In a meta-analysis published in The Lancet (1997) 186 homeopathy placebo-controlled trials and data from 89 types of research were studied. The average rate of the overall relationship of these 89 studies was 2.45. This result could be (95% CI 2.05 -2.93) in favor of homeopathy (individualized therapy, homeopathic, complex products or isopathy). Even after correcting the results for publication, they were statistically significant. The main conclusion is that the results “are not consistent with the hypothesis which says that the effects of homeopathy are completely due to placebo effect”.
In another analysis of the same dataset, Linde and his colleagues examined the methodological quality indicators’ influence and found out that studies with superior quality scores were less likely to show positive values. Low-quality studies showed that homeopathic treatments were more effective than placebo. In both systematic reviews, there was insufficient evidence to draw conclusions on the effectiveness of homeopathy for a specific medical condition.
A new revision to evaluate the clinical efficacy of homeopathy on systematic reviews can clarify this. Linden based on seventeen papers that met the inclusion criteria (including 6 new analyses in 1997 meta-analysis). This approach revealed that the clinical evidence of homeopathy was missed. In particular, there was no disease in where the homeopathic treatment performed better than other interventions or placebo control. However, this just was a review to draw conclusions related to previously reviews and not a primary research.
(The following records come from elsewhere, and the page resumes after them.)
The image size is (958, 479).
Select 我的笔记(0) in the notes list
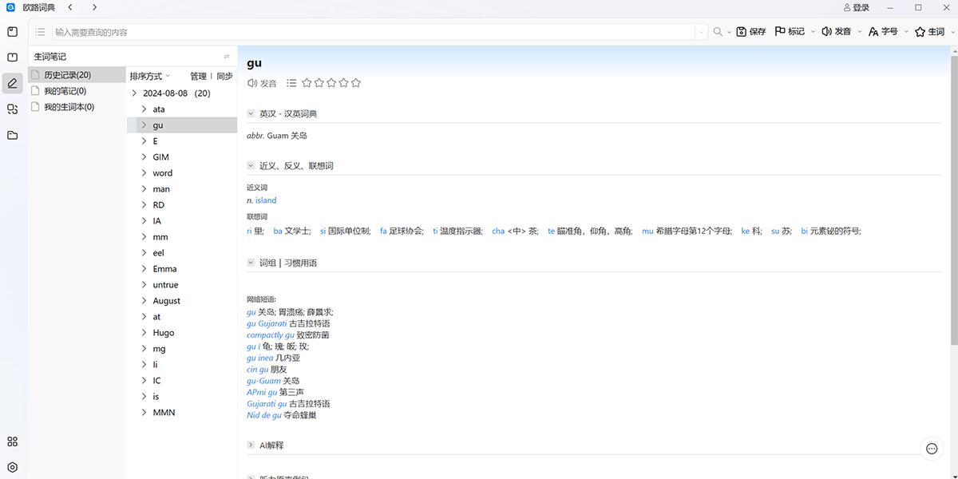(65, 91)
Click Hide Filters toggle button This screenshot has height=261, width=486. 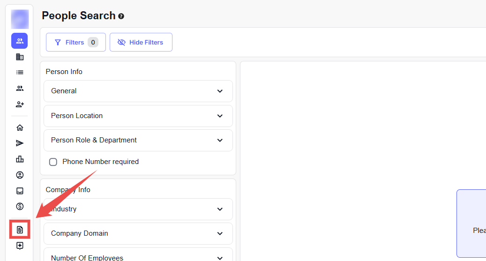pos(141,42)
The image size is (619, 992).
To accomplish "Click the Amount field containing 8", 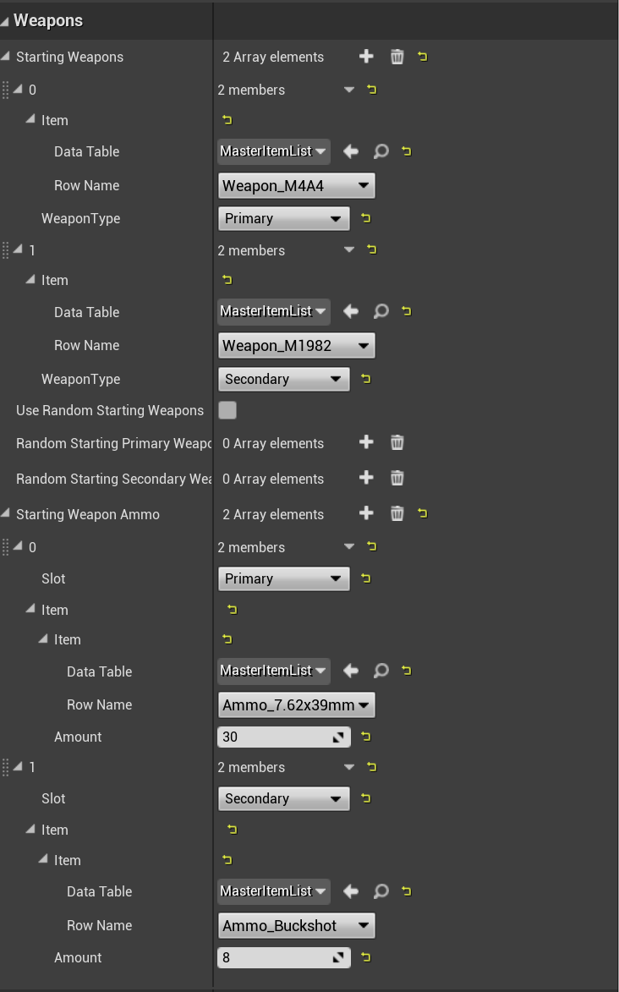I will (275, 958).
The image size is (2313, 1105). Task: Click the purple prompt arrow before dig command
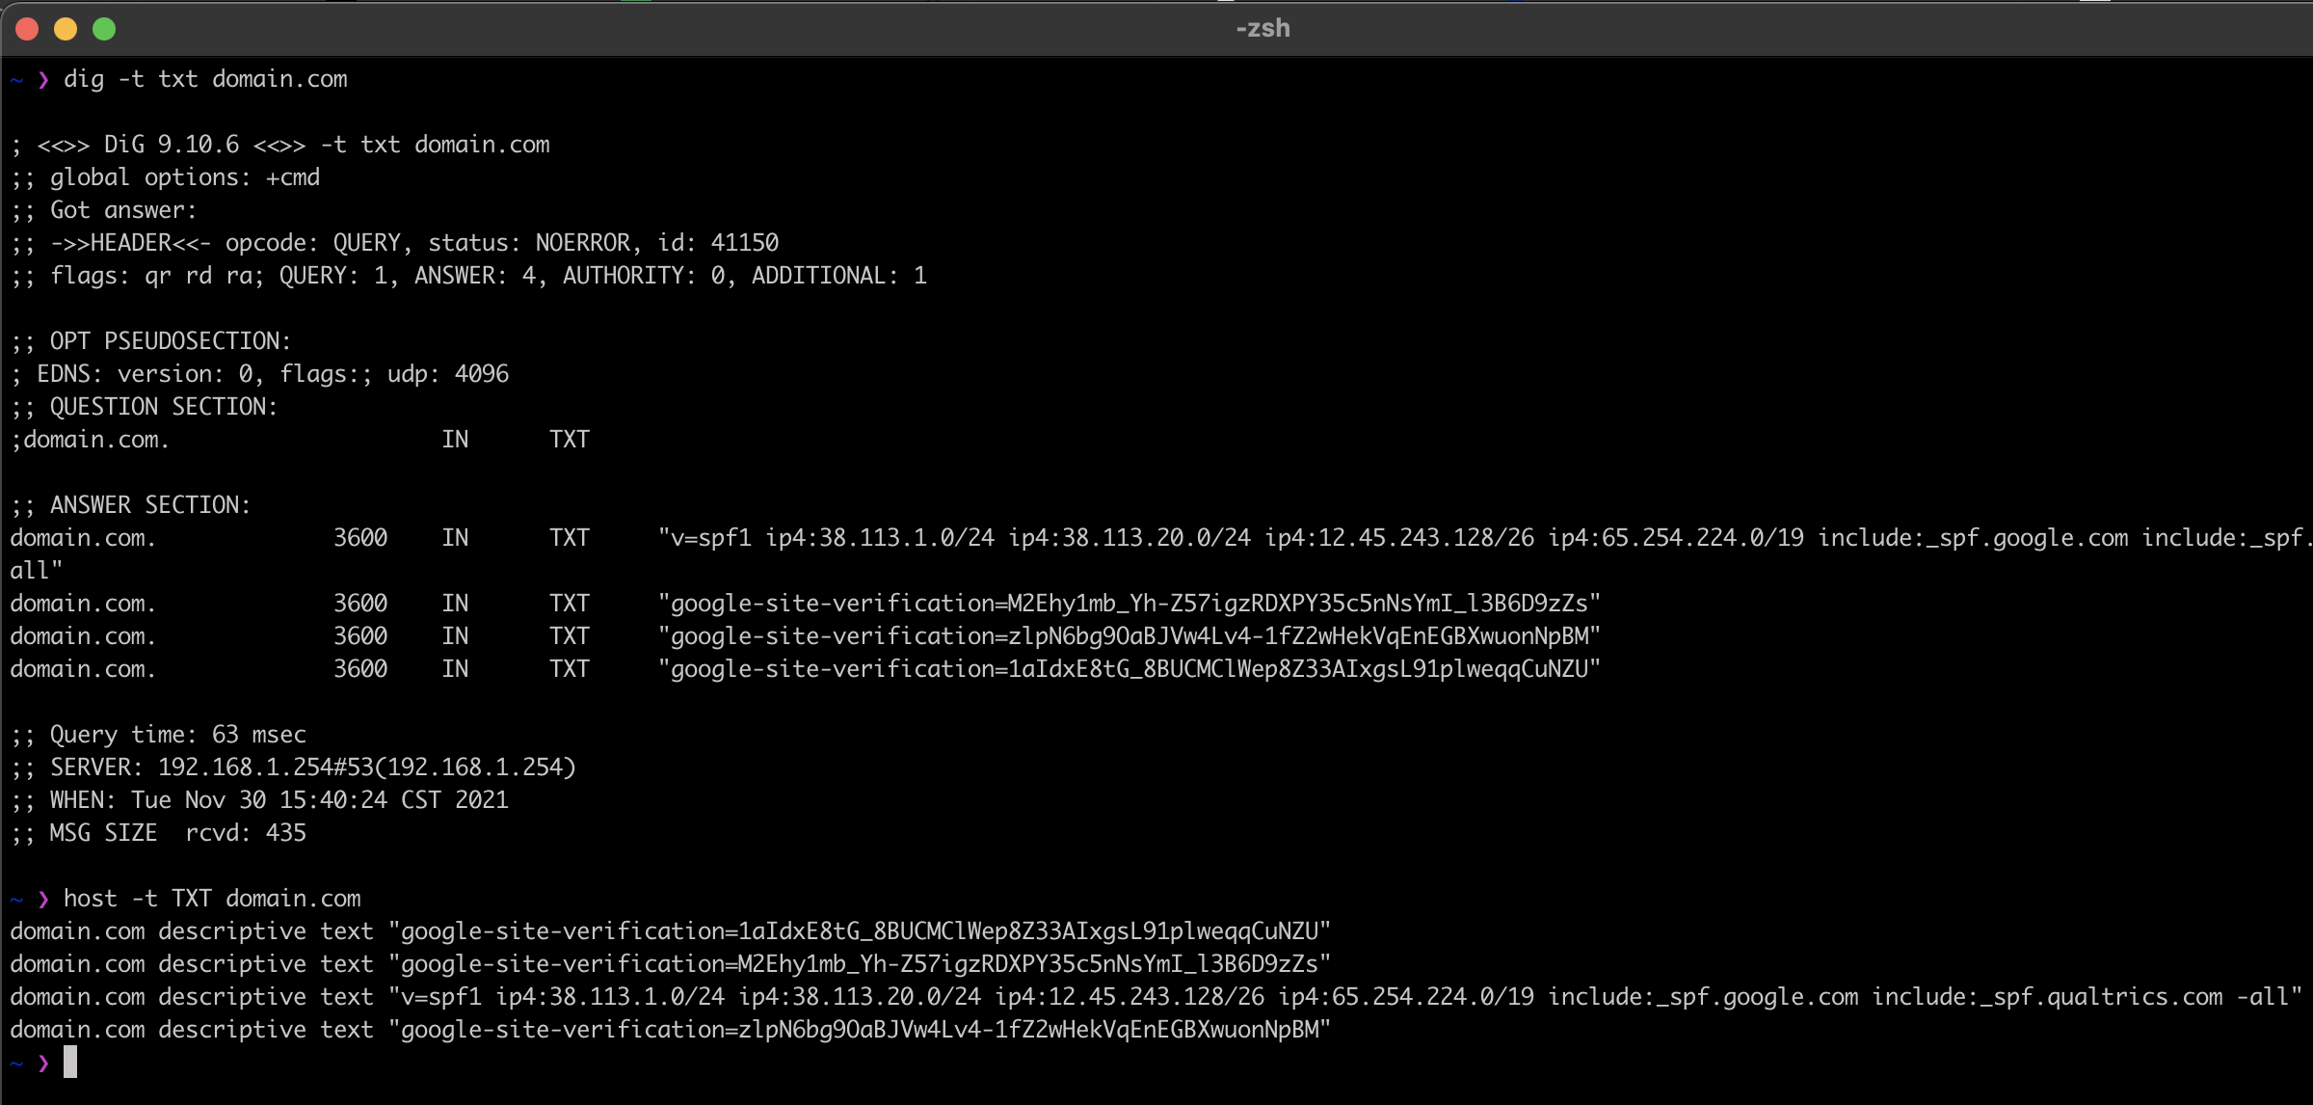(43, 79)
In the other hand, Shang et al. did a meta-analysis of 110 homeopathy placebo-controlled trials and 110 conventional medicines treatments, in 1995. The comparison showed that there were an overall treatment and a positive impact on similar studies. Twenty trials of homeopathy and conventional medicine were “high quality” examined and the results of 14 major studies with higher quality (8 homeopathies, conventional medicine 6) were also analyzed. The average ratio of ratings for studies about homeopathy was 0.88 (95% CI, 0.65 to 1.19), and 0.58 (95% confidence interval 0.39 to 0.85) for 6 trials of conventional medicine. Unlike Linde et al., 1997 this study showed an odds ratio less than 1.0 indicating a superior placebo effect. The authors concluded that there was a “weak evidence for a specific effect of homeopathic remedies, but strong evidence for specific effects of conventional interventions. This finding supports the notion that the clinical effects of homeopathy are a placebo effect.” This review was criticized for its lack of transparency. The British Homeopathic Association reported some new developments for the results of individualized homeopathy using RCT data and controls. Finally, a program financed by donations is finding systematic review and analyzing literature
Systematic reviews with a focus on specific clinical areas
A wide range of documents, several essential criteria for data extraction and different styles of homeopathy applications has been studied in different medical conditions expressed simultaneously. Researchers based on Linde’s and Shang’s previous reviews. They found a problem with the disease heterogeneity in 35 reviews which focused in homeopathy RCTs, avoiding clinical settings.